For Paget?s disease, Aclasta has been compared with risedronate in a total of 357 adults in two studies lasting six months. The patients received one infusion of Aclasta or they took risedronate once a day for two months. The main measure of effectiveness was the number of patients who responded to treatment, defined as blood levels of serum alkaline phosphatase (an enzyme involved in the breakdown of bone) returning to normal or falling at least three-quarters of the way back to normal.
In osteoporosis, Aclasta was more effective than the comparator medicines. In the study of elderly women, the risk of fractures in the spine was reduced by 70% in patients taking Aclasta (without any other medicines for osteoporosis) over three years when compared with those taking placebo. There was a 41% risk reduction in hip fractures, when comparing all women taking Aclasta (with or without other osteoporosis medicines) with those taking placebo. In the study of men and women who had broken their hip, 9% of the patients receiving Aclasta had a fracture (92 out of 1,065), compared with
13% of the patients receiving placebo (139 out of 1,062). Finally, Aclasta was more effective than risedronate at increasing spine bone density over a year?s treatment in patients taking glucocorticoids.
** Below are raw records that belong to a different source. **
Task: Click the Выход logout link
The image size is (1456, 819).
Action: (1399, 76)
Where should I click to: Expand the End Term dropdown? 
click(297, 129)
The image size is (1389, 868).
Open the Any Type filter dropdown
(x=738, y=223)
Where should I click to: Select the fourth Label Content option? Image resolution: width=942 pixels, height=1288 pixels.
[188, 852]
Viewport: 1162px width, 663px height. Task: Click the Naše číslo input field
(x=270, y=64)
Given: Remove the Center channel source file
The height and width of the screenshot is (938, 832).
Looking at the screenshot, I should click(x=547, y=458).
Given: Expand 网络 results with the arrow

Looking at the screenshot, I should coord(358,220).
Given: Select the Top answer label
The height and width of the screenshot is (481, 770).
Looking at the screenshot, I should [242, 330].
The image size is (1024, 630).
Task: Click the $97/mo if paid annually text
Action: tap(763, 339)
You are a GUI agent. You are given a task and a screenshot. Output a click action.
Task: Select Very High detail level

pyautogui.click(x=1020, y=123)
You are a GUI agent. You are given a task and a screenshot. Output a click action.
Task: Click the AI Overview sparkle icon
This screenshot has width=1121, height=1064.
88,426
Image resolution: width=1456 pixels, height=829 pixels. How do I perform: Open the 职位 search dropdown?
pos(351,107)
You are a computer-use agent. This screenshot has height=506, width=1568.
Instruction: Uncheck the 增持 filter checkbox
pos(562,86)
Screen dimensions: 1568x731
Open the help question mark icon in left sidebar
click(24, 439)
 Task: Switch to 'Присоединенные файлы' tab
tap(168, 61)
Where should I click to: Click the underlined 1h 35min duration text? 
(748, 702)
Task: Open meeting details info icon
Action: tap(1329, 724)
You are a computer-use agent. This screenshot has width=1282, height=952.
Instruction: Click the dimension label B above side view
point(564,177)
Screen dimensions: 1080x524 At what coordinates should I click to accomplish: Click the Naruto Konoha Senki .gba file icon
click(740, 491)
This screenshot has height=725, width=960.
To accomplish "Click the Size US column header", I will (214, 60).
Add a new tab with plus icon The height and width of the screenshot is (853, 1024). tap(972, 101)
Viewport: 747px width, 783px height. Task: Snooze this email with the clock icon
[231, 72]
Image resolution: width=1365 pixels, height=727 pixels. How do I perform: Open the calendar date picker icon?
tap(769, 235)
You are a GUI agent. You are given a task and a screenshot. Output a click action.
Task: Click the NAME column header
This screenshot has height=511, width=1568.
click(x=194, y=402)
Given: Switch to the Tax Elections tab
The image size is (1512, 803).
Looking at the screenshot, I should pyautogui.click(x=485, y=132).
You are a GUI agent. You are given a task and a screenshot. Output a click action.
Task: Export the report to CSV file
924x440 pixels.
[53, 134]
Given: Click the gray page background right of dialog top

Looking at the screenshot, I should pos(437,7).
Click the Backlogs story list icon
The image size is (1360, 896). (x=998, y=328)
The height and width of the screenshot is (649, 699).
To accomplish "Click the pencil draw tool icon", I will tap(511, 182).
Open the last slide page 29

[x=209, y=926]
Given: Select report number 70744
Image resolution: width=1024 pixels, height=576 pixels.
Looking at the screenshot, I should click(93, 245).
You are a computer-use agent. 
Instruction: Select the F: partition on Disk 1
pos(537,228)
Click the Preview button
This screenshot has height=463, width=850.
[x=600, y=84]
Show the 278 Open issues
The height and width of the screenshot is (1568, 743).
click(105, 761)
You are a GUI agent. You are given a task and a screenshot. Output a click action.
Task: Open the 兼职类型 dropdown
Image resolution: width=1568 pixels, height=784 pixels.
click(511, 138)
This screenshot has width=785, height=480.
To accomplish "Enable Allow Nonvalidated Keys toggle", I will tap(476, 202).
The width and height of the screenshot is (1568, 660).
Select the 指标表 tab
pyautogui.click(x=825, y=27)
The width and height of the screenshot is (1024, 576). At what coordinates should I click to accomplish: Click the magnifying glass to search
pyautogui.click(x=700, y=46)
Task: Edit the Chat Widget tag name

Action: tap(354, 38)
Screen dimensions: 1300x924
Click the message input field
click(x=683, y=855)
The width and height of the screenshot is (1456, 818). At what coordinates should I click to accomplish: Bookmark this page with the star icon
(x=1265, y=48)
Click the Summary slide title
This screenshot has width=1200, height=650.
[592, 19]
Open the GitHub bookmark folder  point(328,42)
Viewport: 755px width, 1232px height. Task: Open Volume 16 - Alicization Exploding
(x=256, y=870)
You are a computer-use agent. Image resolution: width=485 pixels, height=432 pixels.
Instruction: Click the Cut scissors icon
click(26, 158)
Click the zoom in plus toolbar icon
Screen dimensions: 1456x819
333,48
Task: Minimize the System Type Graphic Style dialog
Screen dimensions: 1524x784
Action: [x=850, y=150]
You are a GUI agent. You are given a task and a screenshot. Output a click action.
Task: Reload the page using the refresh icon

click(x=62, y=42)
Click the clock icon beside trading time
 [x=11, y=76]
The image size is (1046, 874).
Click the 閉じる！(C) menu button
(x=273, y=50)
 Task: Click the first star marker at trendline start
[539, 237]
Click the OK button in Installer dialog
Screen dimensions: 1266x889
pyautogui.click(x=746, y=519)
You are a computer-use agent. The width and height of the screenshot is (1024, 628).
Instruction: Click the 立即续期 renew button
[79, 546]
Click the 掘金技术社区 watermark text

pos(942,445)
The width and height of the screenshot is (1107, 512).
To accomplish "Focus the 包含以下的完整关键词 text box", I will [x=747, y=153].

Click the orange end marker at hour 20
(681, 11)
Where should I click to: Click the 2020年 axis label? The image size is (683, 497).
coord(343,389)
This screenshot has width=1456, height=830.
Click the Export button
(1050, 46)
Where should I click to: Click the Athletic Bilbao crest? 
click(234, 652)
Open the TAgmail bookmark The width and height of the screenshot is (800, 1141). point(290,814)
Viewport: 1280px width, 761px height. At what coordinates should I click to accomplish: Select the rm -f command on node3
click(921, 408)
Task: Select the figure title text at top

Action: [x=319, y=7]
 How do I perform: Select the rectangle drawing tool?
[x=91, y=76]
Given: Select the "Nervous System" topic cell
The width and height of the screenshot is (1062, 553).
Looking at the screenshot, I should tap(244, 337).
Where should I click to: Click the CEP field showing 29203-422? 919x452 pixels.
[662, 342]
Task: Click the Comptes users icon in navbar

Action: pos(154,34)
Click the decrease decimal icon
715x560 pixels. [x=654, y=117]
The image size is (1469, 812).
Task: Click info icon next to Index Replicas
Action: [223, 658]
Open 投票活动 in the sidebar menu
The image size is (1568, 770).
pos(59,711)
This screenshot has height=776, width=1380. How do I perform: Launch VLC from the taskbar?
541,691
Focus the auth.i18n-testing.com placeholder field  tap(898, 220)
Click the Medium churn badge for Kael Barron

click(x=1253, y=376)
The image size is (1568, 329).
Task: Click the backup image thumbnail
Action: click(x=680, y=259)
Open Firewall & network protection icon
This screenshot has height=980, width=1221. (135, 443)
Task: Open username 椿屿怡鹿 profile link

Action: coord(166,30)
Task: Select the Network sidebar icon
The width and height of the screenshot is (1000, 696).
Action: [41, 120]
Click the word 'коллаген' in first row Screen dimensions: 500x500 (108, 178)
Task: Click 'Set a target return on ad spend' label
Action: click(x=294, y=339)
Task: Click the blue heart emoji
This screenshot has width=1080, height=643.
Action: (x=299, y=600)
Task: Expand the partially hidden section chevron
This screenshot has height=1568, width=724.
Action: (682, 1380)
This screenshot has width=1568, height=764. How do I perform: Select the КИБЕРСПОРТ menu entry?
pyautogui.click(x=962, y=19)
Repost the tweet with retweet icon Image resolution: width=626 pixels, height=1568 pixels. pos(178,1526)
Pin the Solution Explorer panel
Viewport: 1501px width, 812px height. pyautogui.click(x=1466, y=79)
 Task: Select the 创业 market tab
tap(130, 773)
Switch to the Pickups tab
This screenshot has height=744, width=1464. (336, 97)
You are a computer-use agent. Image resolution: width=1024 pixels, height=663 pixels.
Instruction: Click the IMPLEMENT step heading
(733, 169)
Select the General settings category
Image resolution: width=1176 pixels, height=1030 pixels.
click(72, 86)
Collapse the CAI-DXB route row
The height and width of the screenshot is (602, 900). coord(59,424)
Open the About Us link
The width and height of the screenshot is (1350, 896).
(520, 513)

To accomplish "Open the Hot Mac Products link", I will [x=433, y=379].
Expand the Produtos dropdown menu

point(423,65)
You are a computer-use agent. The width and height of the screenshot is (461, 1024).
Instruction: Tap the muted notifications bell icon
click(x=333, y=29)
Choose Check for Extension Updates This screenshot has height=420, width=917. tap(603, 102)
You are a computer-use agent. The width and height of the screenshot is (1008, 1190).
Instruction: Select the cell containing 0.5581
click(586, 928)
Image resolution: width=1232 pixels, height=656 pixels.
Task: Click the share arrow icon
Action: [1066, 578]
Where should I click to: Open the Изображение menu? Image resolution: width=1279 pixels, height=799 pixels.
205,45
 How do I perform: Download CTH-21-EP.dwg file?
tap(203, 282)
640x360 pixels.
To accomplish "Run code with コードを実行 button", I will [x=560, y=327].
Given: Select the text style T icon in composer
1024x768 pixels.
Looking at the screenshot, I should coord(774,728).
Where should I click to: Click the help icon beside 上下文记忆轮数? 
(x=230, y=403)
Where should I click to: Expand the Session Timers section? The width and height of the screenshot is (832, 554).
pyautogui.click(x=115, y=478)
In Paget?s disease, Aclasta was more effective than risedronate. After six months, around 96% of patients had responded to treatment in the two studies, compared with around 74% of the patients who received risedronate.
Most side effects with Aclasta tend to occur within the first three days after infusion, becoming less common with repeated infusions. The most common side effect with Aclasta (seen in more than 1 patient in 10) is fever. For the full list of all side effects reported with Aclasta, see the Package Leaflet.
Aclasta should not be used in people who may be hypersensitive (allergic) to zoledronic acid, to other bisphosphonates or to any of the other ingredients. Aclasta must not be used in patients with hypocalcaemia (low blood calcium levels), or in pregnant or breast-feeding women.